ФРАГМЕНТ ДОКУМЕНТА:
......

Целый ряд философско-эстетических работ Соловьева времени его наибольшего сближения с Федоровым, таких, как «Красота в природе» (1889), «Общий смысл искусства» (1890), «Смысл любви» (1892–1894) и др., в определенном смысле представляют особую «метафизическую» транскрипцию некоторых идей Федорова.

С начала 90-х годов пути этих мыслителей разошлись. В неопубликованных материалах Федорова, находящихся в настоящее время в рукописном отделе Библиотеки им. В. И. Ленина, собрано значительное количество его статей, писем, проливающих свет на историю его взаимоотношений с Соловьевым и содержащих критический анализ статей Соловьева 90-х годов, в которых явственно прослеживается влияние мыслителя «общего дела», влияние, замутненное, однако, отвлеченной метафизикой и эффектным «шумом и треском», неприемлемыми для Федорова.

Замечательный московский библиотекарь и мыслитель вовсе не был изолирован от жизни общества, как это нередко представлялось. Он стремился внести хоть малый, но практический вклад в осуществление своей идеи всестороннего научного и культурного развития русской провинции, в том числе ее самых отдаленных окраин. В Керенске, где служил Петерсон, по настоянию Федорова был создан уникальный «культурный центр»: при школе – метеорологическая станция, чтобы учителей и учеников превратить в исследователей этой местности. Тут же находилась общественная библиотека и небольшая больница. Позднее, в конце 90-х годов, в Воронеже, куда переехал Петерсон, Федоров стал инициатором организации ежегодных тематических выставок, посвященных особо важным событиям года. Впоследствии выставки стали традиционными для музея этого города. Когда же Петерсон обосновывается в Ашхабаде, Федоров приезжает к нему более чем на полгода, тщательно изучает Туркестанский край, совершает путешествие на Памир. Свои мысли он высказывает в ряде статей, появившихся анонимно или под псевдонимами в местной печати. Основное в них – призыв к глубокому исследованию местной географии и истории, небесных явлений (статья о падающих звездах), надежда на то, что Россия поможет победить пустыню, голод и смерть через регуляцию природы этого края. Можно добавить, что Федоров увлекался собиранием краеведческих материалов и, в частности, начал целое движение за собирание сведений об обыденных храмах северной Руси и их исследование.

......

ЗАДАНИЯ:
1: Перечислите все названия работ Соловьева, приведенные во фрагменте о Федорове, с указанными при них годами.
2: Выпишите без изменений часть фрагмента о Федорове, которая начинается словами «С начала 90-х» и заканчивается словами «неприемлемыми для Федорова.».

ВЫДЕРЖКИ ИЗ ЗАПИСЕЙ:
......

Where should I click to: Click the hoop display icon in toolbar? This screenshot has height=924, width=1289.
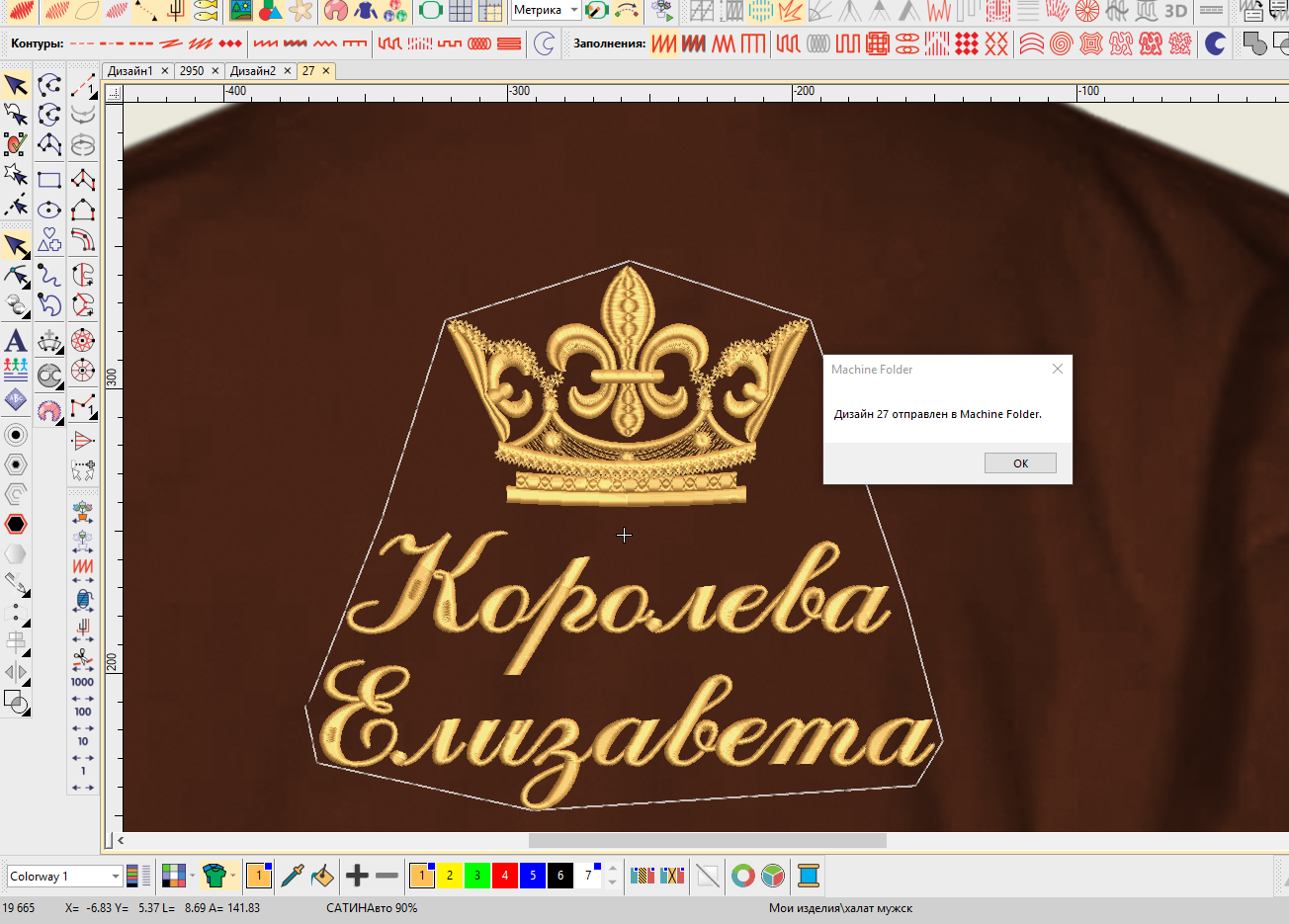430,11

......

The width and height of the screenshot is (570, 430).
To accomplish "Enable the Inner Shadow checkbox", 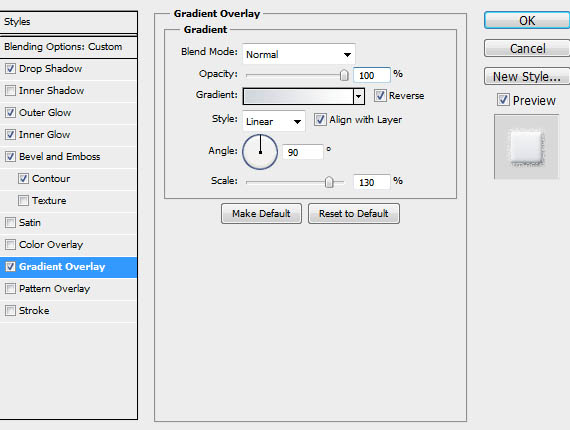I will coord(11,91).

......

ОТВЕТЫ К ЗАДАНИЯМ:
1: «Красота в природе» (1889), «Общий смысл искусства» (1890), «Смысл любви» (1892–1894).

2:
С начала 90-х годов пути этих мыслителей разошлись. В неопубликованных материалах Федорова, находящихся в настоящее время в рукописном отделе Библиотеки им. В. И. Ленина, собрано значительное количество его статей, писем, проливающих свет на историю его взаимоотношений с Соловьевым и содержащих критический анализ статей Соловьева 90-х годов, в которых явственно прослеживается влияние мыслителя «общего дела», влияние, замутненное, однако, отвлеченной метафизикой и эффектным «шумом и треском», неприемлемыми для Федорова.